Auditorias calculam custos de clientes com reforma tributária
Por Felipe Laurence — De São Paulo
Clientes dos quatro maiores escritórios de auditoria do mundo, Deloitte, PwC, EY e KPMG já estão buscando serviços para fazer uma espécie de “modelagem de custos” com a criação de um novo sistema tributário brasileiro. O motivo é o ambiente de incertezas sobre o aumento de carga tributária e de como ficará a conversão dos créditos fiscais. As empresas também tentam saber como lidar com o longo período de transição, da forma antiga para a nova tributação. A informação é de sócios das “Big Four” ouvidos pelo Valor.
“Uma das preocupações que ouvimos dos nossos clientes é como eles vão atuar no período de transição da reforma, que será bem longo, de sete anos, com um escalonamento progressivo de tributos”, diz Carolina Verginelli, sócia de consultoria tributária da Deloitte. “E ainda vão ter que fazer todo um compliance tributário para conviver com os dois sistemas ao mesmo tempo nesta fase”, acrescenta.
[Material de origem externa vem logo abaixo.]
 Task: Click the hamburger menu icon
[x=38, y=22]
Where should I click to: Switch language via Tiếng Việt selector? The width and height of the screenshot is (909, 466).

A proposta de reforma tributária foi aprovada na Câmara dos Deputados no início de julho e, agora, está em tramitação no Senado. O novo sistema tributário prevê a substituição de cinco impostos federais e estaduais, o IPI, PIS, Cofins, ICMS e ISS, por três tributos: a Contribuição sobre Bens e Serviços (CBS) e o Imposto Seletivo (IS), federais, e o Imposto sobre Bens e Serviços (IBS), subnacional.
O período de transição, que se inicia no ano de 2026, começa com a implementação do IBS e do CBS, seguida pela extinção do PIS, Cofins e IPI em 2027, redução escalonada do ICMS e ISS a partir de 2029 e implementação plena do novo sistema tributário a partir do ano de 2033.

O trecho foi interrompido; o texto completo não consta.